• **Description of the task**
Scan the following data for lines with "computer" and state how many there are, as a number only.

# # # # # # #

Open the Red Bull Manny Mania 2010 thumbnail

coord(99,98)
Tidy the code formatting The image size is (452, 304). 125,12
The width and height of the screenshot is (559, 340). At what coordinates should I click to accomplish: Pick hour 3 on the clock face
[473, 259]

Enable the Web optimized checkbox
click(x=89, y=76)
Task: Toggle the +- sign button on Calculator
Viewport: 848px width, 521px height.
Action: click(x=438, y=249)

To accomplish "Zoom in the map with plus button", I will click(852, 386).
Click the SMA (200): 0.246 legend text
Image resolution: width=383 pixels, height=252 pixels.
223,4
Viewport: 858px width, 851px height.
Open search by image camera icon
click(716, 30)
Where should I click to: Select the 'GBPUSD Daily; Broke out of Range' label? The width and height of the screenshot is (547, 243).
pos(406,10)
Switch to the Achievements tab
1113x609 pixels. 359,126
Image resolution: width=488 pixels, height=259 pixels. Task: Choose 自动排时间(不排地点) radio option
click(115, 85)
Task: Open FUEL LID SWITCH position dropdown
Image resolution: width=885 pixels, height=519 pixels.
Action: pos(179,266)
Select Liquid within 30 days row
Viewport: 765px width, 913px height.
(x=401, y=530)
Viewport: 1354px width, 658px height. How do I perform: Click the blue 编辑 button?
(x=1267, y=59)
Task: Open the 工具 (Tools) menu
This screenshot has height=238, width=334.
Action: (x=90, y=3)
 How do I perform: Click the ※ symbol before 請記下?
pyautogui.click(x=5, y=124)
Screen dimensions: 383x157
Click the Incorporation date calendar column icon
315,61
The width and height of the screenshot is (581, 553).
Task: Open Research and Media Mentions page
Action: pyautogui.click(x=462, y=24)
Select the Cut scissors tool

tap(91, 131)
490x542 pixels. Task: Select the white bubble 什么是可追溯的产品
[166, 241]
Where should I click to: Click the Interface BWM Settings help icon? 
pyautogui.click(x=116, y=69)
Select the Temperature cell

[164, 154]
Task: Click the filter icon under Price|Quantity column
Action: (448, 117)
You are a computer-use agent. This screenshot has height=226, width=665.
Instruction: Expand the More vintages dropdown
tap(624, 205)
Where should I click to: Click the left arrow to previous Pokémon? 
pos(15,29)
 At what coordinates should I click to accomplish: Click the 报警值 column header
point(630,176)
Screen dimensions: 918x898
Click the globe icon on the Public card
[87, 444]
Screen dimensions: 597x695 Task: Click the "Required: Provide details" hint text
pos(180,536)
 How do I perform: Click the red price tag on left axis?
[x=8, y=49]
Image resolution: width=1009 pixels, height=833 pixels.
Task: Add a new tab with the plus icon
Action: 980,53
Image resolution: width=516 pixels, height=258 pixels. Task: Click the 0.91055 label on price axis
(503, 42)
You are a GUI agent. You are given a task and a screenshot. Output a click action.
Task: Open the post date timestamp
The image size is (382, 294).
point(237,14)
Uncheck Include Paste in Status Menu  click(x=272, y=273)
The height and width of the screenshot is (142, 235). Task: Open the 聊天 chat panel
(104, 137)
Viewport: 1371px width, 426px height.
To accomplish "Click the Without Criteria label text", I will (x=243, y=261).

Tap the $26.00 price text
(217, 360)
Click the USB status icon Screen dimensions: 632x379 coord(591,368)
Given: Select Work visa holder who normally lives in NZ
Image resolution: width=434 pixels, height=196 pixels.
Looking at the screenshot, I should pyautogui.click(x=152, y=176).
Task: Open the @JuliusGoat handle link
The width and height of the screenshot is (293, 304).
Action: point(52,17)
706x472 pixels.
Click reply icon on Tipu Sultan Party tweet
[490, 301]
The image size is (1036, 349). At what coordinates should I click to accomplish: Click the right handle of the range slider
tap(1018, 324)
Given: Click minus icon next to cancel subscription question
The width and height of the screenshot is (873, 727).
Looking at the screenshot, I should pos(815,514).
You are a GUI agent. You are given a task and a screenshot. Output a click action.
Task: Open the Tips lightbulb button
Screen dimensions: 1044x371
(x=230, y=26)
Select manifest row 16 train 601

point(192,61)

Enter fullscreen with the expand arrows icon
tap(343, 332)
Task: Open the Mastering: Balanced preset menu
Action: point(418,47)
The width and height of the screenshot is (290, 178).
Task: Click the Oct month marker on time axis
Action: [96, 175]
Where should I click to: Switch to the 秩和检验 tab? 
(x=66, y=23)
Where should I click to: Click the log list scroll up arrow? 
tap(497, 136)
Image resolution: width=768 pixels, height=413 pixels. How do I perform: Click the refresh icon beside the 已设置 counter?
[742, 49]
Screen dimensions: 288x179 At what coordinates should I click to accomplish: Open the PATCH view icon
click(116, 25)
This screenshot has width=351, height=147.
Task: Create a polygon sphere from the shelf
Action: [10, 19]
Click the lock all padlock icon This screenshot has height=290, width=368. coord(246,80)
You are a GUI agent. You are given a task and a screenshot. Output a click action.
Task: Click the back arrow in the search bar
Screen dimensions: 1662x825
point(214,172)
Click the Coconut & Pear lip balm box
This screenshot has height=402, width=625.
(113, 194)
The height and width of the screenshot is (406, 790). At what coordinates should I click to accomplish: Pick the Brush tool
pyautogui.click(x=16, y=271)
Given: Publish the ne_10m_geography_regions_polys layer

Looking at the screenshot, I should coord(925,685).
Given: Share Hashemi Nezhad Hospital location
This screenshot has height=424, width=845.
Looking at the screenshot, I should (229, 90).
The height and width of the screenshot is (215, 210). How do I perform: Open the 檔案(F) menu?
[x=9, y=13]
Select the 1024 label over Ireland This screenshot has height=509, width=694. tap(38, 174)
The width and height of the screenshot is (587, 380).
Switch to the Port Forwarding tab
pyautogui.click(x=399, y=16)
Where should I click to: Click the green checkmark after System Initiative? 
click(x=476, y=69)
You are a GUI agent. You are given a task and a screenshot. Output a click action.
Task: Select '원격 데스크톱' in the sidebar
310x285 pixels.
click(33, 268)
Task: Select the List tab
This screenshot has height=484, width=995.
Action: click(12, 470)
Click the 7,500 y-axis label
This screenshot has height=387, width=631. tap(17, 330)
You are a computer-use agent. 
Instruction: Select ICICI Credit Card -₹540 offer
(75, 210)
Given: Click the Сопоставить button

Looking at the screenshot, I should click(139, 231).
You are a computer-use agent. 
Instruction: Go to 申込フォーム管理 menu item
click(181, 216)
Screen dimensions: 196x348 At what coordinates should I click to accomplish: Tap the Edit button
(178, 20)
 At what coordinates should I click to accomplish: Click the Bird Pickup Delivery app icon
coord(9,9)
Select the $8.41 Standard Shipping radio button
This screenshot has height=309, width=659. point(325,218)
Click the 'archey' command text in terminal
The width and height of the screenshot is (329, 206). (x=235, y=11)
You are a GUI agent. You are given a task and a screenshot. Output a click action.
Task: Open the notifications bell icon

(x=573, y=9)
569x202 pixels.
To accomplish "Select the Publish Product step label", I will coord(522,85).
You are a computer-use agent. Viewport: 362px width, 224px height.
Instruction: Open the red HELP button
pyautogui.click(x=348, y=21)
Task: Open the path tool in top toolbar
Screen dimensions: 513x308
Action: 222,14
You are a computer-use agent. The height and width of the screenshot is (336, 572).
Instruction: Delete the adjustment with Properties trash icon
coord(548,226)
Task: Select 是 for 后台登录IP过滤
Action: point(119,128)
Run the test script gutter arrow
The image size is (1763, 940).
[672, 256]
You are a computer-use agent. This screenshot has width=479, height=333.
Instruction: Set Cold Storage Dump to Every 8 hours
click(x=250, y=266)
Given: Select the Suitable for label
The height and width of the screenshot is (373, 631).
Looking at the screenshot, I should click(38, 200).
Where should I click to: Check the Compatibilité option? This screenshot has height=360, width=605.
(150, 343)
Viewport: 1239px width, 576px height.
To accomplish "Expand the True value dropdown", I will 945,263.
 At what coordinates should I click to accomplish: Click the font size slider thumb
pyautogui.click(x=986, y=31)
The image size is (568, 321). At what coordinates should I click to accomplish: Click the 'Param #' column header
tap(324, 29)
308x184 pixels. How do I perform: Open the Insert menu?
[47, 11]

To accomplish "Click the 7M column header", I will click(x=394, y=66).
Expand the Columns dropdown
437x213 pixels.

# # # # # # #

• **Written answer**
6